→ Aim of the exercise:
Please repeat, exactly as they stand, the line containing "Where should I click to: Select" and the lines after it through the final line of the listing below, minus pictures.
________
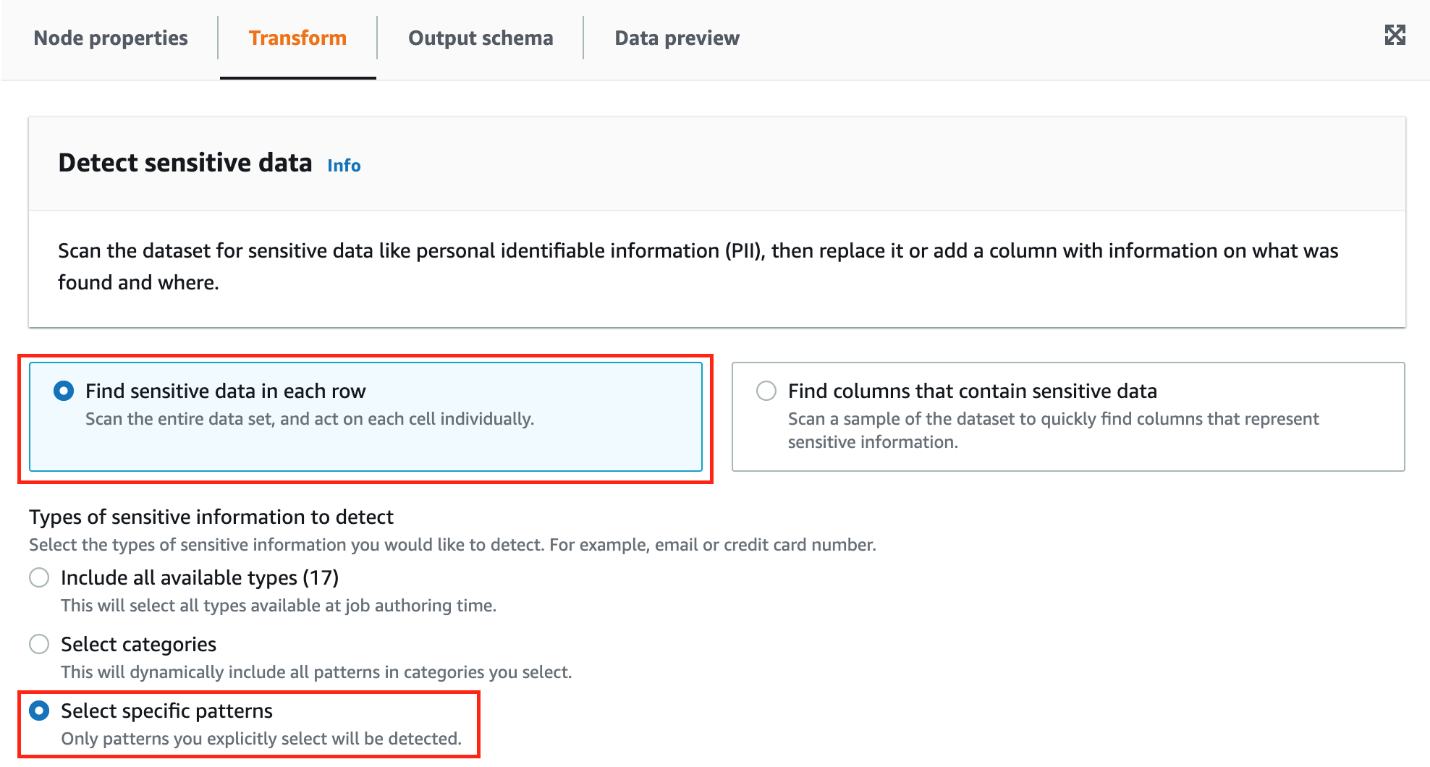The width and height of the screenshot is (1430, 767).
Task: Click 'This will dynamically include all patterns' description
Action: (316, 672)
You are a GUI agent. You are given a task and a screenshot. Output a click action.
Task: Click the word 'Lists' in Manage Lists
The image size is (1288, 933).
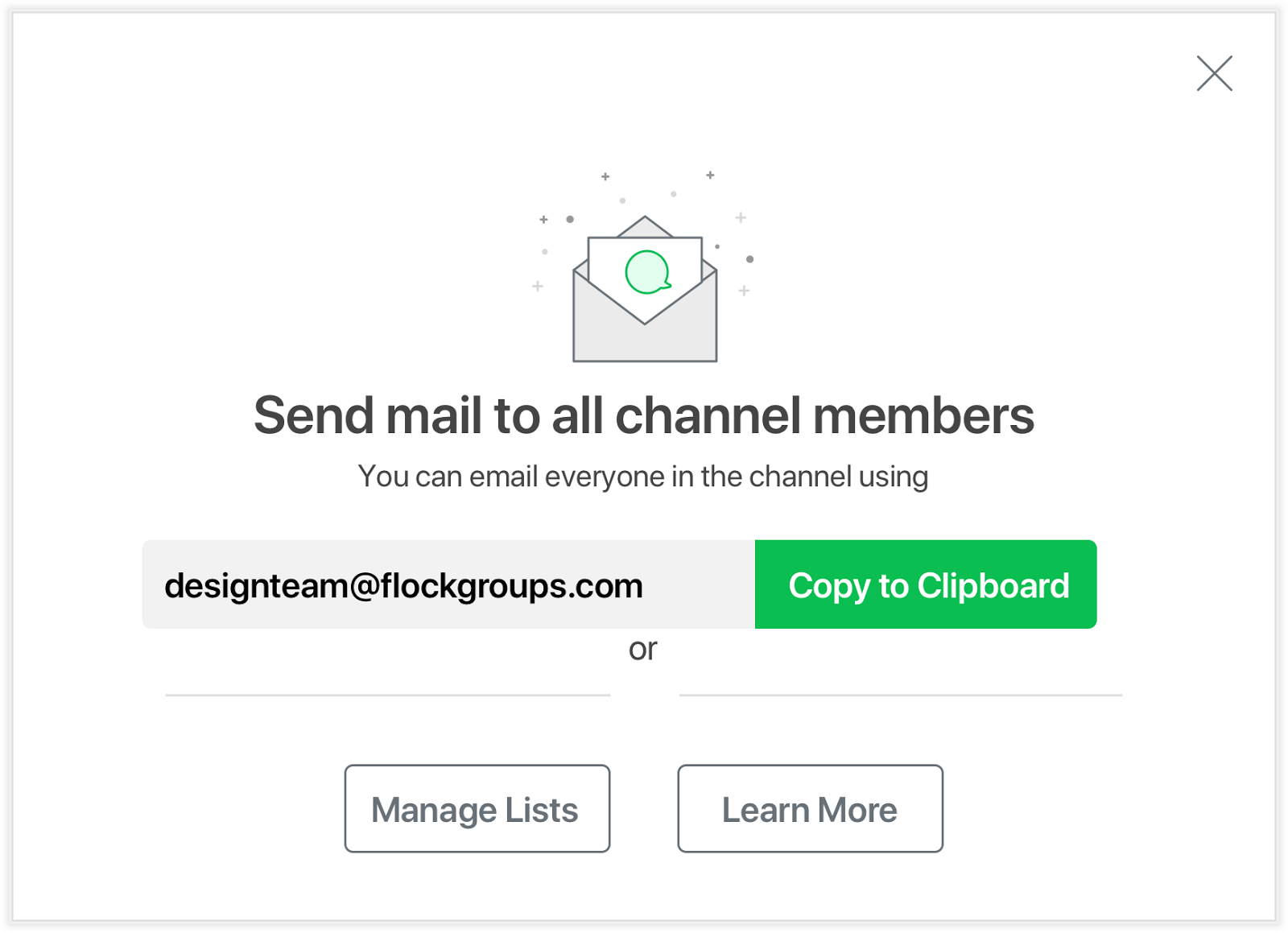pos(542,810)
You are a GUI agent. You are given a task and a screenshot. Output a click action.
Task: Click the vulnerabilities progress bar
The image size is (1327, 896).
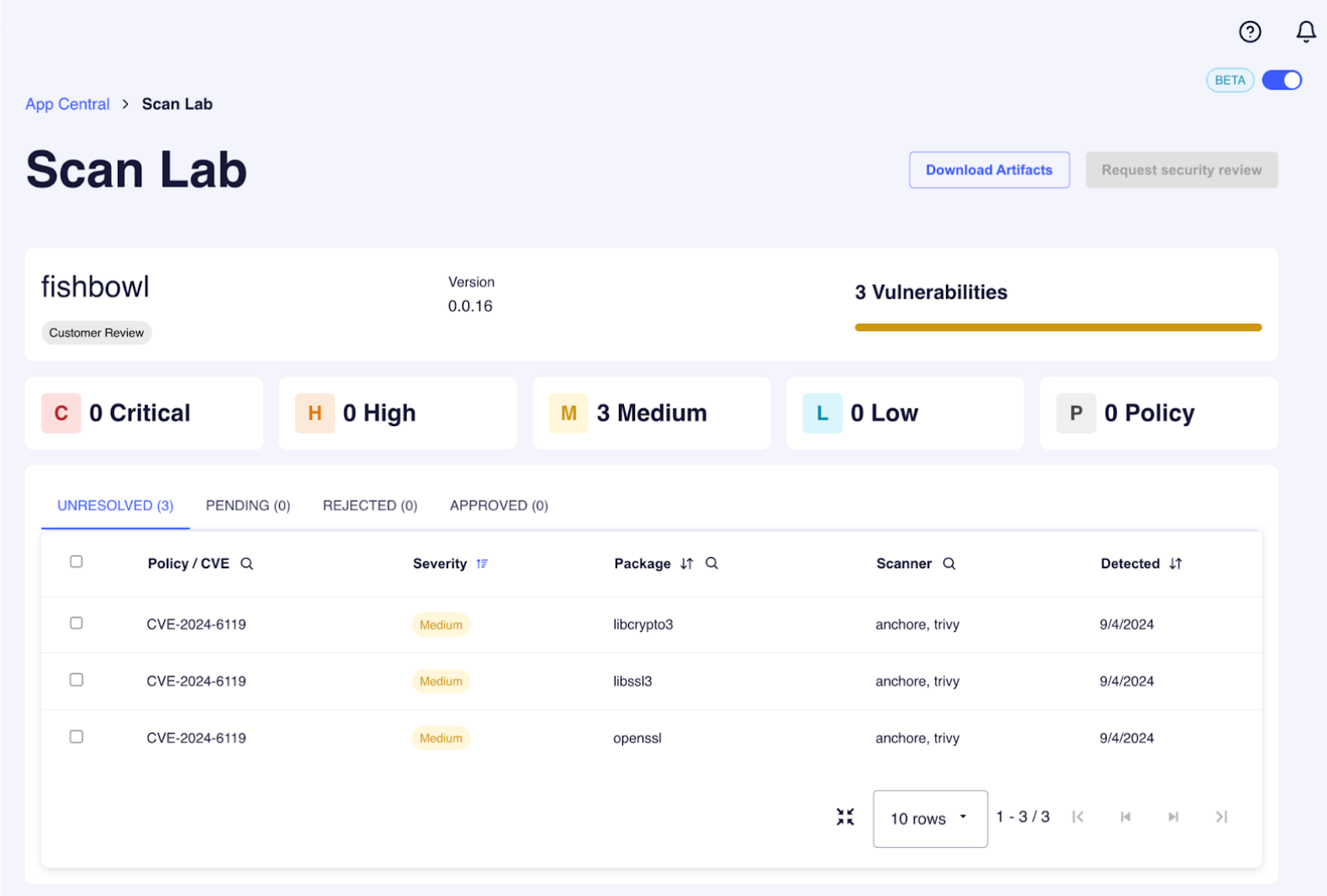tap(1058, 328)
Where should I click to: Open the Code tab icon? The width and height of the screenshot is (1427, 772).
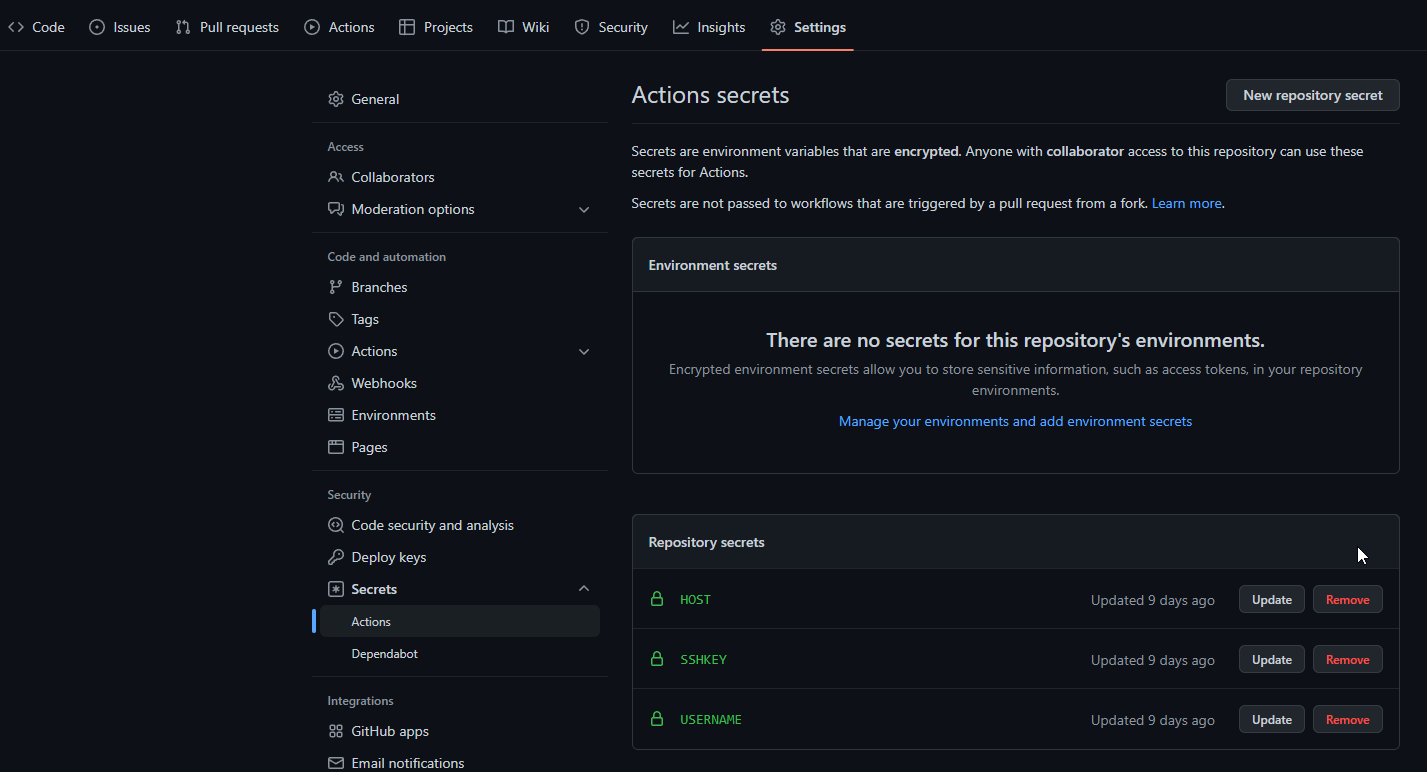click(x=15, y=27)

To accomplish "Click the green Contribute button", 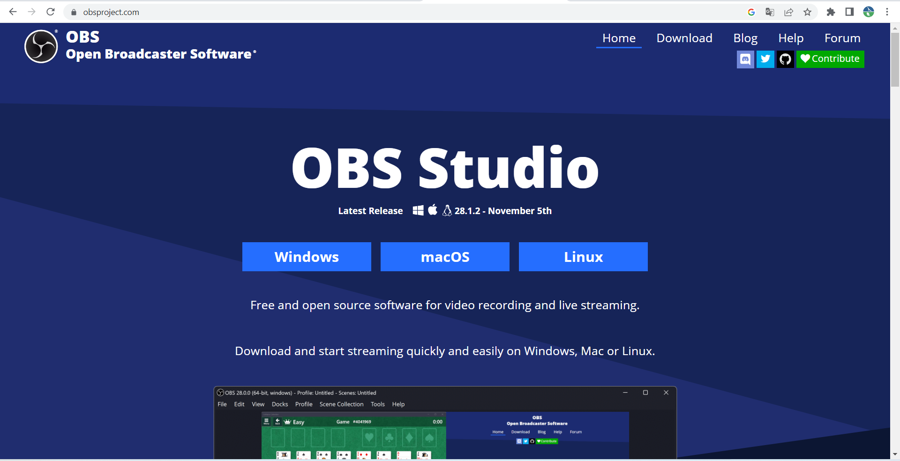I will 830,59.
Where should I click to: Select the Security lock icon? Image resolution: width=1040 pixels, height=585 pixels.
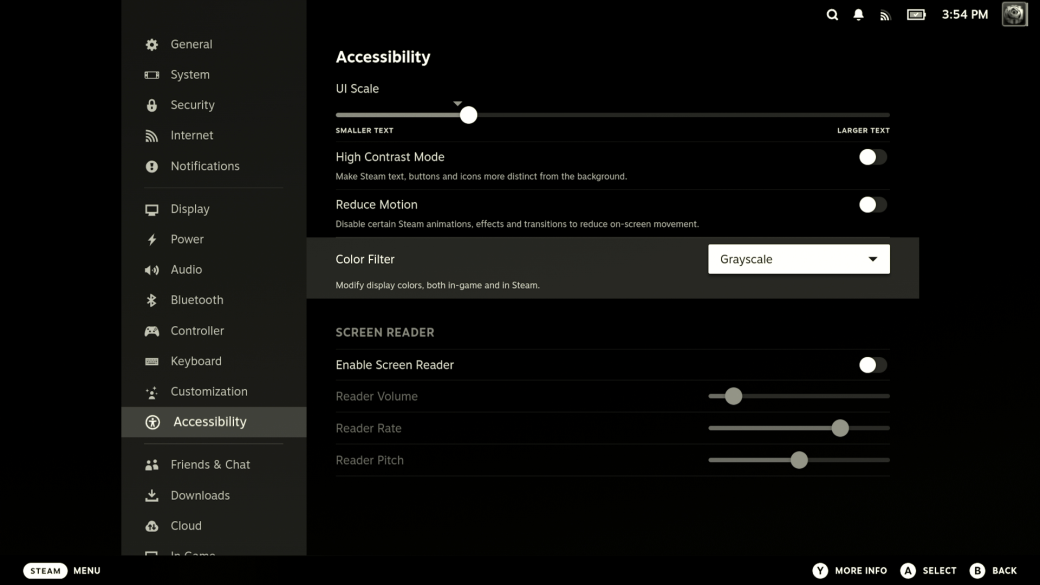point(152,105)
________
→ Answer for the task:
Where should I click to: Select the Security lock icon? Image resolution: width=1040 pixels, height=585 pixels.
point(152,105)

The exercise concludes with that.